Cyclisme

L'Allemand, vainqueur il y a quatre ans, connait la méthode pour dompter l'imprévisible Primavera.

Lors de sa fantastique saison 2015, l’Allemand s’était imposé sur la Via Roma quelques semaines avant de remporter Paris-Roubaix. Mais la carrière de John Degenkolb avait subi un énorme coup d’arrêt lors d’un accident survenu début 2016, pendant un stage en Espagne. Le sprinteur allemand avait d’ailleurs loupé l’ensemble des classiques cette année-là.

John Degenkolb s’est ensuite classé septième de Milan-Sanremo en 2017 avant de devoir à nouveau déclarer forfait l’année dernière à cause d’une bronchite contractée lors de Paris-Nice. En 2018, le coureur Trek-Segafredo avait tout de même entrevu le bout du tunnel comme en témoigne sa victoire lors de l’étape des pavés du Tour de France, devant Greg Van Avermaet et Yves Lampaert.

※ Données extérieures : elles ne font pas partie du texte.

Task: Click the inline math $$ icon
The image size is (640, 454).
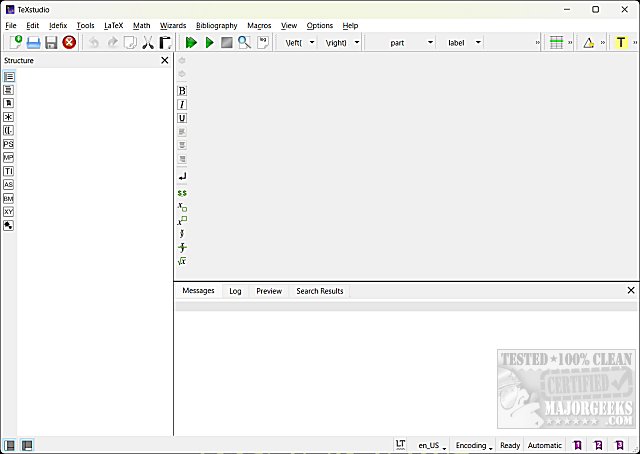Action: click(x=182, y=192)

Dès lors, John Degenkolb fait à nouveau partie des principaux prétendants pour les classiques printanières. Et d’autant plus sur la Primavera puisqu’il connait la méthode pour s’imposer sur la Via Roma. "Mon secret pour gagner Milan-Sanremo? Manger, boire et économiser de l’énergie. Puis recommencer", a récemment indiqué l’Allemand sur le site de son équipe. John Degenkolb dispose en plus d’un profil de sprinteur qui passe bien les bosses, parfait pour s’imposer sur la Classicissima.

Vainqueur d’étape au Tour de la Provence, le coureur Trek-Segafredo est en bonne condition en ce début de saison. Reste à voir s’il dispose de la même forme qu’en 2015.